À Niamey, un colloque international sur l’encadrement religieux africain porté par la Fondation Mohammed VI

La Fondation Mohammed VI des Oulémas Africains a organisé, les 6 et 7 juin derniers à Niamey, un colloque international intitulé « La Commanderie des Croyants et son rôle dans l’encadrement du champ religieux africain et du patrimoine humain partagé ». Cette rencontre a débouché sur des recommandations scientifiques visant à promouvoir la paix, la tolérance et le vivre-ensemble.

« C’est un thème qui intervient dans un contexte mondial et africain difficile, marqué par des divergences religieuses. L’objectif est de mettre en lumière les vertus de l’islam modéré et ses principes, afin que la coexistence pacifique et la cohésion sociale puissent régner entre musulmans, malgré les différences de points de vue », a expliqué Ibrahim Hamgar, secrétaire général de la section nigérienne de la Fondation Mohammed VI des Oulémas africains.

Au-delà des échanges scientifiques, ce colloque illustre la vitalité de la coopération entre le Niger et le Maroc. « Il convient de souligner le modèle exemplaire de coopération et de partenariat entre le royaume du Maroc et la République du Niger dans plusieurs domaines vitaux et stratégiques, y compris la coopération islamique. Parmi les projets marquants figure le programme de formation des imams et des prédicateurs, qui a permis à 200 boursiers chaque année, de 2019 à 2025, de suivre une formation de deux ans à l’Institut Mohammed VI à Rabat », a indiqué Mohamed Iboumraten, ambassadeur du Maroc à Niamey.

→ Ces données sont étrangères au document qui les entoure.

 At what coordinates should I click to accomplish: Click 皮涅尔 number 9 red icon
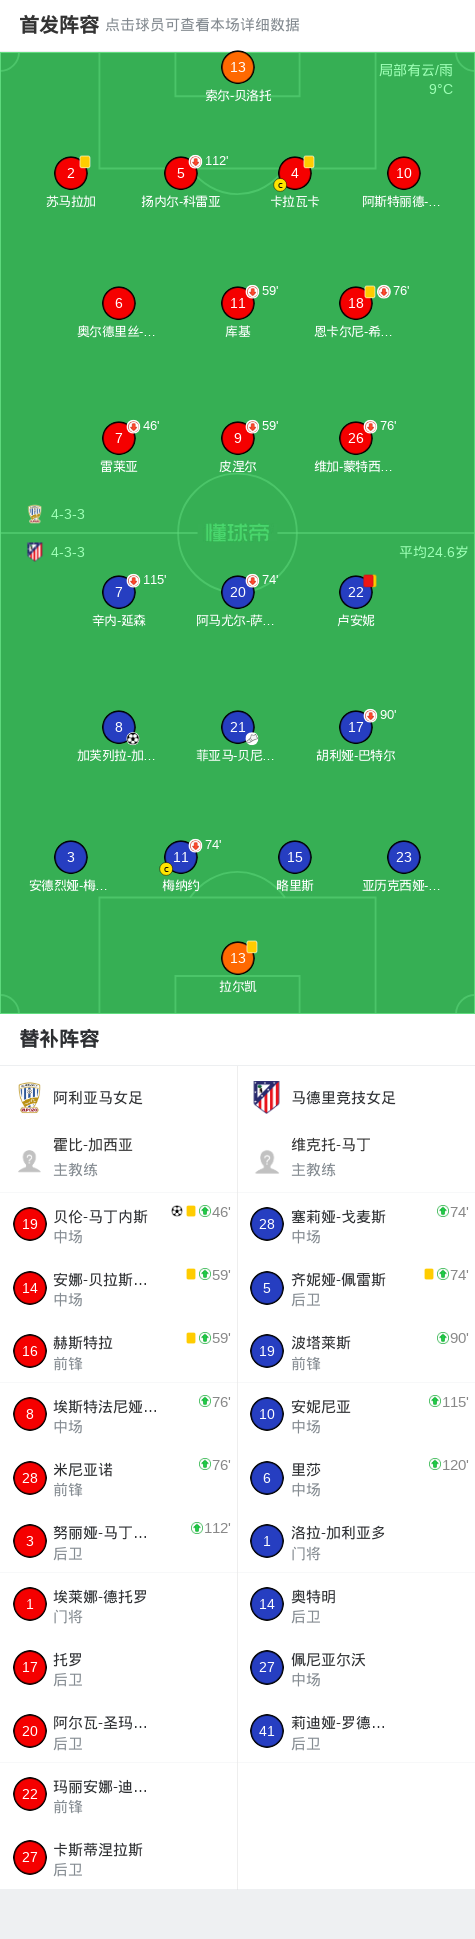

Le secrétaire général du ministère des Affaires étrangères, de la coopération et des Nigériens à l’extérieur, Souleymane Issakou, a souligné que « les communications, analyses et débats ont mis en lumière l’importance du fait religieux comme facteur de stabilité, de cohésion sociale, de dialogue interculturel et de consolidation de la paix dans les sociétés africaines, particulièrement dans la région du Sahel confrontée à des défis sécuritaires, sociaux et idéologiques ».

Pendant deux jours, Niamey a ainsi été le théâtre d’une réflexion collective sur les défis spirituels et humains du continent, avec une conviction partagée : la paix se construit par le savoir, le dialogue et la compréhension mutuelle.

La cérémonie de clôture a été marquée par la lecture du rapport général des travaux, suivie de l’adoption d’un communiqué final et de recommandations.